Aanwijzingen bij opdracht =
Geef alle regels hieronder terug waarin het woord "Describe" voorkomt.

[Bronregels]
________________

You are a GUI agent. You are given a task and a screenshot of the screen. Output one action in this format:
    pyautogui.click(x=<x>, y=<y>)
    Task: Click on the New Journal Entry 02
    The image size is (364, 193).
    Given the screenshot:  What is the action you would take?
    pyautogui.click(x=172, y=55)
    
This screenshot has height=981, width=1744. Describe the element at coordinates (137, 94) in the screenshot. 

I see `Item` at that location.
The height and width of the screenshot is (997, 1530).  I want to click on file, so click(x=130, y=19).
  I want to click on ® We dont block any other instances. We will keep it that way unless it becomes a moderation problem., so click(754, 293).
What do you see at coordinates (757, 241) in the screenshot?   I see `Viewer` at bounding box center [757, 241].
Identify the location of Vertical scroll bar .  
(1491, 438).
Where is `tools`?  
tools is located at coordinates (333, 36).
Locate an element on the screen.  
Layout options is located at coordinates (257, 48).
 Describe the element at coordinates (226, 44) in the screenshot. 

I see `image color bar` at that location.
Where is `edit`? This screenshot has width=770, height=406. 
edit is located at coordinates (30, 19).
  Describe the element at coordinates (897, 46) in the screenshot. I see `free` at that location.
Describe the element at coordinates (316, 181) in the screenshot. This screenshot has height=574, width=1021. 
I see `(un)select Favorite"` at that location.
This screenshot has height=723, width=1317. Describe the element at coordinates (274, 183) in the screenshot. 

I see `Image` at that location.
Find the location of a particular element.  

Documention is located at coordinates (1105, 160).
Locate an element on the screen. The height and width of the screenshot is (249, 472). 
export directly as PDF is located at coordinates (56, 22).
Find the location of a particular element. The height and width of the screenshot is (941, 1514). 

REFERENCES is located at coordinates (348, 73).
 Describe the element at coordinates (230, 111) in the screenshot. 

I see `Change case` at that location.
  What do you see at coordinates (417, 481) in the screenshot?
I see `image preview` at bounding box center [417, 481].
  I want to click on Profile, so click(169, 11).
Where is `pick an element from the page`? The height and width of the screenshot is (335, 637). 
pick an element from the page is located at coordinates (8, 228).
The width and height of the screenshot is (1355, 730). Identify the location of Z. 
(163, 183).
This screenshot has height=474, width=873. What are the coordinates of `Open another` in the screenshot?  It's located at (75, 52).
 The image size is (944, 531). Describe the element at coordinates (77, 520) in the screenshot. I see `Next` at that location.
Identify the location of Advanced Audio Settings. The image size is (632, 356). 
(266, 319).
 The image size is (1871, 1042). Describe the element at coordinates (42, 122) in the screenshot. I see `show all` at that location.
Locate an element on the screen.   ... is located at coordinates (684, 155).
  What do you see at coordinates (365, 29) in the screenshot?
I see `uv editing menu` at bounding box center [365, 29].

________________

Resultaat van oefening =
This screenshot has height=981, width=1744. Describe the element at coordinates (137, 94) in the screenshot. 
 Describe the element at coordinates (226, 44) in the screenshot. 
  Describe the element at coordinates (897, 46) in the screenshot. I see `free` at that location.
Describe the element at coordinates (316, 181) in the screenshot. This screenshot has height=574, width=1021. 
This screenshot has height=723, width=1317. Describe the element at coordinates (274, 183) in the screenshot. 
 Describe the element at coordinates (230, 111) in the screenshot. 
 The image size is (944, 531). Describe the element at coordinates (77, 520) in the screenshot. I see `Next` at that location.
 The image size is (1871, 1042). Describe the element at coordinates (42, 122) in the screenshot. I see `show all` at that location.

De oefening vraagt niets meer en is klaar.